One very powerful feature of QuickSight is the fact that you can join several data sources into a single dataset. This new dataset will allow you to create visualizations that show information from several sources at the same time.

This strategy is the one we have followed in order to create our Unified Fraudster Detection dashboard. In our case, we have joined several data sources that are able to raise an alert when they notice a specific suspicious behavioral aspect of podcast listeners or of podcast authors. This join process can be easily done by using the GUI provided by QuickSight.

Joined datasets we used for our Unified Fraudster Detection dashboard

Another very useful feature of QuickSight is the possibility to create “calculated fields”. This gives you the option to create new data columns by applying operators and functions to your original data. 
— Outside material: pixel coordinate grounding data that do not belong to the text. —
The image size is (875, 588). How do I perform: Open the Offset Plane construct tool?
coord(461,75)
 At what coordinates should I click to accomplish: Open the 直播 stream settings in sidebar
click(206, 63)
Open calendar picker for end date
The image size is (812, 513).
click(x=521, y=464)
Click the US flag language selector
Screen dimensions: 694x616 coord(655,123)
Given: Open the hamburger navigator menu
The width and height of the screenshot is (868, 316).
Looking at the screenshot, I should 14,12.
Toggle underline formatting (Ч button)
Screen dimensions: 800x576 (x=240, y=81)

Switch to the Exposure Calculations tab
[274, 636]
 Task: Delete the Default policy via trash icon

In our case, after joining all the fraudster-related sources, we have created a new calculated field that produces “Global fraudster score” after adding up weighted values from the individual sources.    

In the Analysis step, we have created a table view that shows an ordered list of all possible fraudsters as identified by the Global fraudster score. Podcasts that exceed a specific Global fraudster threshold are also highlighted in the visualization. The table also shows information about podcasts being present on some specific distribution platforms and quick links to internal inspection tools that we use to manage content in our platform.

Unified Fraudster Detection dashboard

Some caveats

Even though QuickSight has powerful features, it also has some issues that you need to be aware of:

  • Sharing Datasets: A common source of frustration is the sub-optimal way Datasets are shared. When you share a Dataset, the UI allows you to select what users you want your Dataset to be shared with. However that is not enough for the selected recipients to be able to work with your data. In addition, you need to share the underlying Data Sources with them too. And that is a pain. In order to do so, you need to click the button for creation of a new Dataset. That opens a screen where you can see existing Data Sources and there you need to select the underlying Dataset, open its details and only there you can share the Dataset with intended recipients.
  • Impossibility to display all desired data: When you have more than a few rows and columns, QuickSight does not display them all. Instead, it decides to display just X top or bottom of them. It tells you how many they are in the chart’s description but it just doesn’t display all that you need. And there is no way to know beforehand how many of them it will pick.
  • Impossibility to fully customize visuals: Even though there are many options of how you can customize your visuals, some are surprisingly missing. For example it’s impossible to specify that the scale of a heat map displaying percentage data should go from 0% to 100%. Instead QuickSight decides that the maximal value is the one present in displayed data. Which renders this type of visualization useless in some cases.

Conclusions

The Unified Fraudster Detection dashboard has proved to be an excellent tool to fight against fraudsters and spammers. We inspect this dashboard on a daily basis and we keep adding new fraudsters indicators every time we detect new suspicious patterns. 

A very useful “side-effect” of this manual flagging process is that, in the long run, it provides a valuable dataset to refine the training of supervised machine learning algorithms.